[gclist] gc interface

Geert Bosch geert@sun3.iaf.nl
Tue, 02 Apr 96 11:29:09 GMT


Bob Duff wrote:
`` Ideally, one would have a well-defined interface 
   between gc, mutator, and compiler.  And one could 
   plug in different gc algorithms, different allocators, 
   etc.  And everything would be plug compatible.  Sounds
   impossible, since gc is inherently a global issue. ''

Francois-Rene Rideau wrote:
`` It *is* possible, but not given current 
   state of language technology. ''

Both of these statements might be a little too strong. With
just a few limitations it is possible to make a simple framework
in which arbitrary garbage-collecting allocators can be 
integrated. For the allocator that I wrote for Ada-95 I used
the following structure:


                    ___________________
                   /                   \
System            /       Global        \
Specific          \        Pool         /
                   \___________________/  
                     /       |           \
 - - - - - - - - - -/- - - - | - - - - - -\- - - - -
                   /         |             \
             ________   ___________    _____________
   User     /Ref.Cnt.\ / 8-byte obj\  / Pointer-free\
Defined     | Pool   | |  Pool     |  | object pool |
            \________/ \___________/  \_____________/
                \            |            /
                 \           |           / 
                  \          |          /
                  _\_________|_________/__
                 |                        |
                 | A p p l i c a t i o n  |
                 |________________________|



1. Global pool

- There is one global pool of memory.
- This global pool only allows allocation of integer multiples
  of the VM page size (eg. 4 kB), aligned on a page-boundary
- All memory allocated from this pool has a tag denoting it's type,
  and a few extra bits that contain type-dependent information
- Because of this limitation the global-pool can be really simple
  and straigforward.
- By default the global pool conservatively scans all allocated 
  memory for pointers and marks all destination objects


2. User-defined allocators 

- use the global pool for allocating the memory which the user-defined
  allocator will manage, either explicitly or implicitly using `new'
- The allocator defines it's own Initialize_GC, Finalize_GC, 
  Scan, Mark and Sweep methods. 
- Set the type-tag in the global pool, so the user-defined allocator
  will be responsible for its own memory.

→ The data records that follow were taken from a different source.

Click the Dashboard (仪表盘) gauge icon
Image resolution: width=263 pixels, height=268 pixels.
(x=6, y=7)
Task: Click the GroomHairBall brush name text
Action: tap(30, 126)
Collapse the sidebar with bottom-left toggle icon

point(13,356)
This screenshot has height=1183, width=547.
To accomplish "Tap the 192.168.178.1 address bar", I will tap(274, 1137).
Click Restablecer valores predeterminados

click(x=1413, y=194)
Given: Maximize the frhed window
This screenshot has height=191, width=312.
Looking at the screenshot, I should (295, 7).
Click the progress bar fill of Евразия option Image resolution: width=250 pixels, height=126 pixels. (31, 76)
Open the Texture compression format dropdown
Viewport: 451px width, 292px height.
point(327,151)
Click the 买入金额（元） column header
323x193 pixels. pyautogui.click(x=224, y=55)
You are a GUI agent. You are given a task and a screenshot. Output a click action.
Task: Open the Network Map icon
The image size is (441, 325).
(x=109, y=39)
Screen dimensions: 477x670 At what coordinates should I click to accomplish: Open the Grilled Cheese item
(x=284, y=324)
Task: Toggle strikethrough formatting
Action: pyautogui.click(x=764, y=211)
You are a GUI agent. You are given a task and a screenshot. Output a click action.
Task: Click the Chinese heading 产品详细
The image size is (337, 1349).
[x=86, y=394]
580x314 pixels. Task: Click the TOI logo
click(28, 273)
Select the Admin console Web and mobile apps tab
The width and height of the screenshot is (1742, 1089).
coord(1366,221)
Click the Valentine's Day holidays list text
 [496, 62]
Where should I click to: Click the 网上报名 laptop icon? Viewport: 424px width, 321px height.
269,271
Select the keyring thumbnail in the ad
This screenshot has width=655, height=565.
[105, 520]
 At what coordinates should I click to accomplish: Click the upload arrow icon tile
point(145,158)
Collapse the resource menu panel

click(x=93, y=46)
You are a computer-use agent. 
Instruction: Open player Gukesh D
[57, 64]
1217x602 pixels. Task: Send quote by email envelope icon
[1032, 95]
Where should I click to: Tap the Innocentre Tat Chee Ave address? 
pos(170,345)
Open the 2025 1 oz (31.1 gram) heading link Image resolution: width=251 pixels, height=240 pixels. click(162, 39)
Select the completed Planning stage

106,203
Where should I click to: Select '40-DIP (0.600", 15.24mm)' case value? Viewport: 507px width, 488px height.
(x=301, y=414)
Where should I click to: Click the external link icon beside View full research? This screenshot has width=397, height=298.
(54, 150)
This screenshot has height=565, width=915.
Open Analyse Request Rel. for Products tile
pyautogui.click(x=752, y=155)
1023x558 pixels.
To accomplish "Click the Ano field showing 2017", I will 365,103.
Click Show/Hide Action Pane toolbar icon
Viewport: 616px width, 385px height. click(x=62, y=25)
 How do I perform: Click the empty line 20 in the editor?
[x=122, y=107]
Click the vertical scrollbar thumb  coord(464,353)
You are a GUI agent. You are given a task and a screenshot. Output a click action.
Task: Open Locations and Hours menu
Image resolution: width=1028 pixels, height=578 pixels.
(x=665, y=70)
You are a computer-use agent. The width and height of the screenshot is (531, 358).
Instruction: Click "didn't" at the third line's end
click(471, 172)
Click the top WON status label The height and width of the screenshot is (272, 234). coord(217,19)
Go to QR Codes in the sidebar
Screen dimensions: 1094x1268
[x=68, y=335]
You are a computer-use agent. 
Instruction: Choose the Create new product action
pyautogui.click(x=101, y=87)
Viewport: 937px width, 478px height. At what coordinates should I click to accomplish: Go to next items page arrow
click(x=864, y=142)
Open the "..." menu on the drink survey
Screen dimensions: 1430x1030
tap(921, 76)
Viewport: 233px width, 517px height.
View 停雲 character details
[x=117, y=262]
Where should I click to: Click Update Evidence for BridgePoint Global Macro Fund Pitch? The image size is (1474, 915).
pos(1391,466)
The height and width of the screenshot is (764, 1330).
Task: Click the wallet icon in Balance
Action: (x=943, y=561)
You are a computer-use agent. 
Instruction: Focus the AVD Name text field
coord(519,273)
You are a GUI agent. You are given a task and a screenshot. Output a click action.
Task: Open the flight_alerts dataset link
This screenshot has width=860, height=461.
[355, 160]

When a user-defined reference-counting storage-pool is forced to
scan itself, it only has to scan for external references. If these
are known to be absent (because of type-information, for example)
the Scan can just be an empty method, or it can scan for cyclic
garbage. 

When references from other `un-cooperative' storage-pools are
allowed, call's to Mark (between Initialize_GC and Finalize_GC) 
can be used to update an `external-refence-count' field.

The downside of this inter-operability of different storage-pools
is that calls to 'Mark' become expensive dispatching calls. For
references within the same (type of) pool, the pool's Scan method
could use short-cuts of course.

In practise I think these effects can be optimized away for most
part. If all storage pools for small objects share the same code
(with just another Object_Size at initalization) and 95% of all
pointers point from a small object pool to a small object pool, 
only the remaining 5% would have to use a dispatching call. For
the large part of pointers one highly optimized loop should be
used.

If these assumptions are true in practise (I think/hope they are),
performance should not be really bad. 

3. Changes to compiler

These can be minimal. In principle, only the run-time library
has to be changed. Replacing 'malloc' and 'free' by functions
that displatch to the various registered pool-types based on
requested object size, would be enough: the allocated storage
will be managed by the global pool and by default the storage
will end up in a worst-case (conservative) pool.

One step more advanced is to have the compiler directly make
a call to the appropriate storage-pool based on the object type.
Note that Ada-95 already has a notion of user-defined storage-pools, 
so that the user has control over which pool to use for which type 
of objects.



Greetings,
   Geert